La guerre de l’information englobe plusieurs techniques :

  • La destruction ou la perturbation des systèmes de communication et/ou d’information de l’adversaire. L’assaillant peut, par exemple, brouiller les communications militaires ou les systèmes de communications impliqués dans les armements de son adversaire. Il peut aussi lancer des cyberattaques (physiques ou cybernétiques) sur les systèmes de communication des services civils (aéroports, marchés financiers, hôpitaux, par exemple) pour paralyser ces infrastructures. 
  • La collecte d’informations clés concernant l’adversaire, ses stratégies et ses manœuvres. Par exemple, cette année, l’armée ukrainienne a réussi à connecter les réseaux de communications militaires russes sur ses propres réseaux. Elle a ainsi pu espionner les communications russes, et les suspendre à un moment décisif pour empêcher la transmission d’informations importantes. L’espionnage et l’analyse des données personnelles en font aussi partie. 
  • La neutralisation de certains médias (télévision, radio), de sites internet ou de réseaux informatiques de l’adversaire. Un belligérant peut brouiller les transmissions télévisées de son adversaire, ou lancer des attaques par déni de service distribué (DDoS). Ces attaques DDoS visent à neutraliser un ordinateur, un réseau ou un site web en le submergeant de tant de requêtes informatiques. L’ordinateur, réseau ou site web infecté débordé par leur nombre devient alors inopérant.  
  • Enfin et surtout, la diffusion d’informations incorrectes ou de propagande pour manipuler l’opinion publique de l’adversaire ou la démoraliser. Dans certains cas, des chaînes de télévision ou des sites internet peuvent même être piratés pour diffuser des messages de désinformation. C’est ce qui s’est produit récemment, lorsque le collectif de pirates Anonymous a détourné les sites des médias russes incluant les agences de presse TASS et RIA Novosti, et grands titres de journaux tels que Kommersant. Le collectif a temporairement masqué leurs pages d’accueil respectives avec un message critiquant l’attaque russe de l’Ukraine. 

Concentrons-nous sur cette dernière et ses tactiques de manipulation psychologique.

La désinformation, un puissant composant de la guerre de l’information

Les opérations psychologiques de la guerre d’information reposent essentiellement sur la désinformation et la propagande.
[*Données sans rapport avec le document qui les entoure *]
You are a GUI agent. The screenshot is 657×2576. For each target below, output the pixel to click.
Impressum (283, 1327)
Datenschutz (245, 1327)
On appelle désinformation la diffusion volontaire d’informations fausses ou partiellement incorrectes. Ce sont les fameuses “fake news” (ou infox), des informations créées de toute pièce ou modifiées pour influencer l’avis du public. 
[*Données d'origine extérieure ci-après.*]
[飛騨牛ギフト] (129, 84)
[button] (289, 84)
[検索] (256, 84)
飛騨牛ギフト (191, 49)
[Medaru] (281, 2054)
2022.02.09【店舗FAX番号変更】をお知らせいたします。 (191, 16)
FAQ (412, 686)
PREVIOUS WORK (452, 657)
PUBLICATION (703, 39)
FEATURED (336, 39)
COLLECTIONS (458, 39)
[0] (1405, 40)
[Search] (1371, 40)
Le but est de déstabiliser un pays ennemi. Comment ? En diffusant de fausses informations et des rumeurs. Cela suscitera la panique et sapera le moral et la confiance de la population. Mais la désinformation peut aussi être employée par un État ou une organisation au plan domestique pour promouvoir une idée ou un concept (lobbying), ou pour diffuser des messages de propagande.  

Différents types de médias peuvent être mis en œuvre : journaux, télévision, radio, mais surtout médias sociaux et autres sites d’internet. En effet, nous vivons dans un monde de plus en plus connecté. Internet permet un accès plus facile à toutes sortes d’informations. Mais le revers, c’est qu’il facilite aussi la diffusion des fausses informations. 

Qui sont les acteurs de la guerre de l’information ?

La guerre de l’information n’est pas une nouveauté. Par le passé, la propagande a parfois été utilisée comme arme de guerre. Pendant la Seconde guerre mondiale, la propagande a été utilisée des deux côtés pour obtenir le soutien de la population. 

Cependant, ce qui donne une nouvelle force à cette tactique aujourd’hui, c’est l’exploitation des réseaux sociaux et des algorithmes. Elle dope la diffusion et l’impact des fake news et des messages mensongers.  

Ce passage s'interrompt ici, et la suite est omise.